In turn, the Blade trilogy’s dark, gritty tone made possible later scripts for Christopher Nolan’s Batman Begins (2005) and The Dark Knight (2008). “Hollywood loves to lean in to the curve,” says Goyer. “After The Dark Knight, I was told so many times, ‘We want you to do for this what you did for The Dark Knight. Hollywood saw that it worked and, for a while, all superhero movies had to be grim and gritty.” Goyer believes this is why people were caught off-guard by Guardians of the Galaxy, Marvel’s freewheeling sci-fi sleeper hit from the summer of 2014. “I found that film incredibly refreshing,” he says. “It was so defiantly un-Hollywood in its rhythms. There were so many little detours in that film that a regular studio system would have cleaned out.”
And so it goes. Today’s received wisdom is tomorrow’s shattered shibboleth. Jurassic World’s success, like all the major cash bonanzas of the past few decades will, rightly or wrongly, further entrench the studio thinking that was seen to contribute to that success: the value of Thursday night openings; the wisdom of entrusting well-known franchises to relatively untested directors such as Trevorrow, whose previous 2012 film, Safety Not Guaranteed, was a small Sundance Film Festival favourite shot on a budget of $750,000; the strength of 1990s nostalgia for a generation now hitting their thirties and forties, to be further tested by next year’s Independence Day 2; and, above all else, the commitment to long-term sequel-isation.
Universal is being unusually old-fashioned about announcing its plans for Jurassic World sequels — “They have me for, I think, 38 movies or something,” joked star Chris Pratt — but the joke was not far off. Universal’s Fast & Furious franchise, already up to seven films, is no longer being discussed one movie at a time, but one trilogy at a time. Marvel recently unveiled its slate of films up to and including 2019, and Disney plans a Star Wars movie every year at least through 2020.
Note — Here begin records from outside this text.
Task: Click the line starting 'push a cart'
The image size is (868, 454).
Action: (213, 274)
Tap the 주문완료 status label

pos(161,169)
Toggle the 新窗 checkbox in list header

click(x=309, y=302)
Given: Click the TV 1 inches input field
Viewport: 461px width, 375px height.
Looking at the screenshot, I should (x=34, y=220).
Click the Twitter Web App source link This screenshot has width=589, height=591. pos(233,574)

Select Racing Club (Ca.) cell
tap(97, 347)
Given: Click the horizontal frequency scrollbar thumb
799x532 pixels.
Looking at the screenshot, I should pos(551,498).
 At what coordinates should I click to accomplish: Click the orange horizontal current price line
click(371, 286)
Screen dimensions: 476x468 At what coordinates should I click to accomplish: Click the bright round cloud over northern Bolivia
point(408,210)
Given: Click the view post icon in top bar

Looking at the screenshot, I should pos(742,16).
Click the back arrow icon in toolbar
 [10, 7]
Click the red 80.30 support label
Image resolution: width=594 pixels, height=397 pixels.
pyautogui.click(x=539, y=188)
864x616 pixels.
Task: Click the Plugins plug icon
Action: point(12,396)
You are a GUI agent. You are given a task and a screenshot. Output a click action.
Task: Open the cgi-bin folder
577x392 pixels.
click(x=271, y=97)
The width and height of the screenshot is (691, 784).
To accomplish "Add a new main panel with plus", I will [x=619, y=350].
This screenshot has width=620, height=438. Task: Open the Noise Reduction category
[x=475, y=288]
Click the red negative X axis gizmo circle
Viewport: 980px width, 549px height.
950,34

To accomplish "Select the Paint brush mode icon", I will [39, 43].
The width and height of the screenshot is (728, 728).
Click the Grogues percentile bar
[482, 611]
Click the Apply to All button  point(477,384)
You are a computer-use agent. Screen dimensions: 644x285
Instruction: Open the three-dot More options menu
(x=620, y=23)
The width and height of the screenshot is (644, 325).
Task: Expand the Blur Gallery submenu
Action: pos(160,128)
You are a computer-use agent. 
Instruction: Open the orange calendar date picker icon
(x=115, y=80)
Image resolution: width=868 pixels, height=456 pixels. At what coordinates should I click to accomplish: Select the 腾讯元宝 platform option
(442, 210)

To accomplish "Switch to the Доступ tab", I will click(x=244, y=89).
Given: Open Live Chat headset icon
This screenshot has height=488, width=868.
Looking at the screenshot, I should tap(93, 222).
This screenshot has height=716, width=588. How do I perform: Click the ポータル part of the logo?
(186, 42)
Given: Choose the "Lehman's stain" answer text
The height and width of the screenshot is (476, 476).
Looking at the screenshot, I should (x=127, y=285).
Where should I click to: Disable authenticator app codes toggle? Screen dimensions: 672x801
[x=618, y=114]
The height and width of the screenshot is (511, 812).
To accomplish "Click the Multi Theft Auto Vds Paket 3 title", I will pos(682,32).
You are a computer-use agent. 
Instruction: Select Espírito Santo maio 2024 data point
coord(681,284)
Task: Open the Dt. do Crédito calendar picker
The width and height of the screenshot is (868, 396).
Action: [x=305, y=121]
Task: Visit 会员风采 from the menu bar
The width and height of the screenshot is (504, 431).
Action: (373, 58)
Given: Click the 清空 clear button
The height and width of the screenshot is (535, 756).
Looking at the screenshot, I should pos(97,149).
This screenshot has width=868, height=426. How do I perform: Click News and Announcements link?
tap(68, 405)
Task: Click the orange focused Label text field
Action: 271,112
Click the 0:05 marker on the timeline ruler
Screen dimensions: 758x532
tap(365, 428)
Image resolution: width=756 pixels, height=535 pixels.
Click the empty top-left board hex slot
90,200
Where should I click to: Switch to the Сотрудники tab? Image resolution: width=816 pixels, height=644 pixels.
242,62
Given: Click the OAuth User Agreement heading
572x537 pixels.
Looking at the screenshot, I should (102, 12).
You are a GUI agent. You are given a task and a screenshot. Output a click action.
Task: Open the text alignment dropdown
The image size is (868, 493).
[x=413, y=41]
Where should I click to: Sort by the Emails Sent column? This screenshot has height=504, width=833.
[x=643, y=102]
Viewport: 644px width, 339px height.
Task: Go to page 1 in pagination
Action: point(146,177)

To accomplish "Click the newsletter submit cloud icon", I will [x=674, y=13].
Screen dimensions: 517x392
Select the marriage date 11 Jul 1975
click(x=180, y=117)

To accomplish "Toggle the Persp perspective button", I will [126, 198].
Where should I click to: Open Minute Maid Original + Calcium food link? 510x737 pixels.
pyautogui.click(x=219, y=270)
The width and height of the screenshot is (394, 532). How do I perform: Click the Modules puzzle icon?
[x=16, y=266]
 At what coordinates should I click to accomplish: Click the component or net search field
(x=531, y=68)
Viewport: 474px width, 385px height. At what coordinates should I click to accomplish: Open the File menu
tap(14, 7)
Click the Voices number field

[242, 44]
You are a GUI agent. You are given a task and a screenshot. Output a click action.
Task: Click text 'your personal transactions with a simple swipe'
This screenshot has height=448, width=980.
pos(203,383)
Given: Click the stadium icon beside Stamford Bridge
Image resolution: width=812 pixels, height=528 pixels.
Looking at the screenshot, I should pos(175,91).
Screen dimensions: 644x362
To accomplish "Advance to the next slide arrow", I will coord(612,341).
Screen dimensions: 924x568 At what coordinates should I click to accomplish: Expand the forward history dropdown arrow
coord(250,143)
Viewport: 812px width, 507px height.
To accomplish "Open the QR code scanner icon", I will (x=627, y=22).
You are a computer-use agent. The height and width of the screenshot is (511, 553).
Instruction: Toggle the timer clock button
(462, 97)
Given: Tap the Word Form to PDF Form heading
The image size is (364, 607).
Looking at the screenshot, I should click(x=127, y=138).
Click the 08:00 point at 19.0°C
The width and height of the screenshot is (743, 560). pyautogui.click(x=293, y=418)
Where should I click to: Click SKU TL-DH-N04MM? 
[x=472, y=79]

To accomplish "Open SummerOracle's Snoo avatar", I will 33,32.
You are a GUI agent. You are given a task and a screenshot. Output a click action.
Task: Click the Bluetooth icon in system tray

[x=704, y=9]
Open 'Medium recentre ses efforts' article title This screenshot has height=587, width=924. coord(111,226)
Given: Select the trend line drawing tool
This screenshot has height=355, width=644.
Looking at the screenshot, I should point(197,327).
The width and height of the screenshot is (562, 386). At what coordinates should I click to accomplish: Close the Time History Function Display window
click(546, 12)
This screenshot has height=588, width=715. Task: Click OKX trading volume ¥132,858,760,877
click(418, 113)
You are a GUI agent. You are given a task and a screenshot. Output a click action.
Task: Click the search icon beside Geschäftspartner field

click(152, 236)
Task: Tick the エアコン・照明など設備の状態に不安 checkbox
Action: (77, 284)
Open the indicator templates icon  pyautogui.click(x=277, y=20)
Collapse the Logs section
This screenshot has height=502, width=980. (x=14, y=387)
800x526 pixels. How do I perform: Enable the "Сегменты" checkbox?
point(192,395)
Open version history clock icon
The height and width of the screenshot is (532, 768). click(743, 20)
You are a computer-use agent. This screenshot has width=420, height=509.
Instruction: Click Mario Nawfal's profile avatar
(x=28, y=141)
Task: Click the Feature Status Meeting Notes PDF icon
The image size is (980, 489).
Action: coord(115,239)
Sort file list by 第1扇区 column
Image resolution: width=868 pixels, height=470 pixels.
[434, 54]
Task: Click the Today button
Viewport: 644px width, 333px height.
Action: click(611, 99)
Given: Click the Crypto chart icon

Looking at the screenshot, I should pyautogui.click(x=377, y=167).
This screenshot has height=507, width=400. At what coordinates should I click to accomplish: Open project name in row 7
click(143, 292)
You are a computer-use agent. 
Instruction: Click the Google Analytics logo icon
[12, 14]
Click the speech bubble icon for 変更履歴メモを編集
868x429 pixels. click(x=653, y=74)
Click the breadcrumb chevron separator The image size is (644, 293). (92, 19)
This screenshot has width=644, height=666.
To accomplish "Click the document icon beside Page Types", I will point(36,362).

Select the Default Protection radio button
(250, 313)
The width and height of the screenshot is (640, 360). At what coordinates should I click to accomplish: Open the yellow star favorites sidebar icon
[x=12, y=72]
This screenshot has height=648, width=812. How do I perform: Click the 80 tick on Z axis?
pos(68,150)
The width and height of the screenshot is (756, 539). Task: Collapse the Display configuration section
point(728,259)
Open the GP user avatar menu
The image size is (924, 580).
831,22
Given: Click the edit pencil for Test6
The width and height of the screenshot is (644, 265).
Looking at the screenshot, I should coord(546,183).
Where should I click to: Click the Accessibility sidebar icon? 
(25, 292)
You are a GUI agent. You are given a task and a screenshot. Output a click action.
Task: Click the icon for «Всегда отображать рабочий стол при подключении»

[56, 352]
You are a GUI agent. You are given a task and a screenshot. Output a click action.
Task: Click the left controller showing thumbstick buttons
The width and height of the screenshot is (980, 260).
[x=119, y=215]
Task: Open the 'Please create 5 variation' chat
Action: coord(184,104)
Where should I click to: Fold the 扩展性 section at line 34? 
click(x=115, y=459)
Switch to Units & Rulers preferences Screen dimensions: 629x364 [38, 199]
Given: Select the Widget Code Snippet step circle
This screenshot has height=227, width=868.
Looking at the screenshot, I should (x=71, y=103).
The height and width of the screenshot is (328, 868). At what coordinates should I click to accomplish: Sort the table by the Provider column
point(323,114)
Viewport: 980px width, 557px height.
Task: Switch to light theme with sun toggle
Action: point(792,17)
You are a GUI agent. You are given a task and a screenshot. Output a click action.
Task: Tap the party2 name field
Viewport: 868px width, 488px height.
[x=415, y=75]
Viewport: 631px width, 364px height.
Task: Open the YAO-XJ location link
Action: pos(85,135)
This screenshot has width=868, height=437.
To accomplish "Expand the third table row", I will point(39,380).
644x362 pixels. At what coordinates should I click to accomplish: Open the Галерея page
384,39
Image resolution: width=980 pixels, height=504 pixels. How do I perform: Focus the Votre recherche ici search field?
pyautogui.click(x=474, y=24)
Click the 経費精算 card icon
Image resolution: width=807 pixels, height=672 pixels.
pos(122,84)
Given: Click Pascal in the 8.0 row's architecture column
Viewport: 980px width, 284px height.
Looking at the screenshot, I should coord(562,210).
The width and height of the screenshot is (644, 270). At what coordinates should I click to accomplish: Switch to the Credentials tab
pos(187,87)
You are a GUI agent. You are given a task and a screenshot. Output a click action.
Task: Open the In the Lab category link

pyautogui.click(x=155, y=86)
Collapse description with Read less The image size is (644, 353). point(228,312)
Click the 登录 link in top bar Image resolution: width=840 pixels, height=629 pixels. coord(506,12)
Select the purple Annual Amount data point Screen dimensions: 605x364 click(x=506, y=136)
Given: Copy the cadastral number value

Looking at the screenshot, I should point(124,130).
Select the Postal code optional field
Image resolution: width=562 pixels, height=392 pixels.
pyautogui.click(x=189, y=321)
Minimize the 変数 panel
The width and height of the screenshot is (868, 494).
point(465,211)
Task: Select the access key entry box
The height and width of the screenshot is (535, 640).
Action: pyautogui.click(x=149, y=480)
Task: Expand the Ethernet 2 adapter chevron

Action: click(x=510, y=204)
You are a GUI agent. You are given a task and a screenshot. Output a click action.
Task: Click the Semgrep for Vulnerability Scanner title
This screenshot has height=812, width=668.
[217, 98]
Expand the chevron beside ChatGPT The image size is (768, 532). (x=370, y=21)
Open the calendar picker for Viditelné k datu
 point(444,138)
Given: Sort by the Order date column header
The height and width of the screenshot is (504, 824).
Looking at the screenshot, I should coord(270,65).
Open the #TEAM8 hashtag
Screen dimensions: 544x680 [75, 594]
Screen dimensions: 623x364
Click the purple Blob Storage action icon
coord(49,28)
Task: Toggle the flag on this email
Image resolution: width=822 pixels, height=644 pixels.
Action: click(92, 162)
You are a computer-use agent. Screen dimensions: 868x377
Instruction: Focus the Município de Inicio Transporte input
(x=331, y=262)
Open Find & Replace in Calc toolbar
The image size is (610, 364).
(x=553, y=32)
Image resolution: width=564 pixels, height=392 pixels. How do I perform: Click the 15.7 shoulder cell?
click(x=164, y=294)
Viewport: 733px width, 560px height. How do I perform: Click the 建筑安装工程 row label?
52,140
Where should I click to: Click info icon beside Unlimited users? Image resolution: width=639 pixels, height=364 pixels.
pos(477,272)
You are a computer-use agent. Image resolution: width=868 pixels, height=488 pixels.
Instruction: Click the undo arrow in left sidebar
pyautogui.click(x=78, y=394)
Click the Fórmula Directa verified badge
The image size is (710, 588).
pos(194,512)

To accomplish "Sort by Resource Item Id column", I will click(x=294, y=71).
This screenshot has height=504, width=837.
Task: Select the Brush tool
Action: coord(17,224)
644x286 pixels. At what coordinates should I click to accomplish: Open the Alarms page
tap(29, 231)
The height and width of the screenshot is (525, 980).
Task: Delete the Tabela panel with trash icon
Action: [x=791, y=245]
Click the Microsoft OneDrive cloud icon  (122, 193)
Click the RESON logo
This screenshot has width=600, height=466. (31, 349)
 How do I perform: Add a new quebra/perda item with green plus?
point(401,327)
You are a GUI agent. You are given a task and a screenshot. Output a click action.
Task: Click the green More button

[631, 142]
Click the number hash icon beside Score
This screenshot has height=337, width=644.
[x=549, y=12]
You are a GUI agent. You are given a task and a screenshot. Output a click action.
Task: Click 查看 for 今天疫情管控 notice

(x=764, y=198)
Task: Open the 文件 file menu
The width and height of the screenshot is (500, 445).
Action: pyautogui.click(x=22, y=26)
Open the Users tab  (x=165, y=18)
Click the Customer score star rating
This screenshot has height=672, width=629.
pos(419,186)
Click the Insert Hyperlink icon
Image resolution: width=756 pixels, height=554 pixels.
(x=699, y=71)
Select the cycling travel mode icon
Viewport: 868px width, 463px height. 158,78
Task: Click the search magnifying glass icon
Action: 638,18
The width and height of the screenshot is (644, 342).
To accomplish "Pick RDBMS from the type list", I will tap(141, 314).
“Now we have the new Star Wars coming up at the end of the year and that’s kind of interesting because if Jurassic World can do these kinds of numbers, think of what Star Wars can do,” says Contrino. “I think there is something to be said for the amount of time that has passed before a movie is rebooted. It’s been so long since the last one in 2005.
“People are definitely ready. You can just feel it in the air.”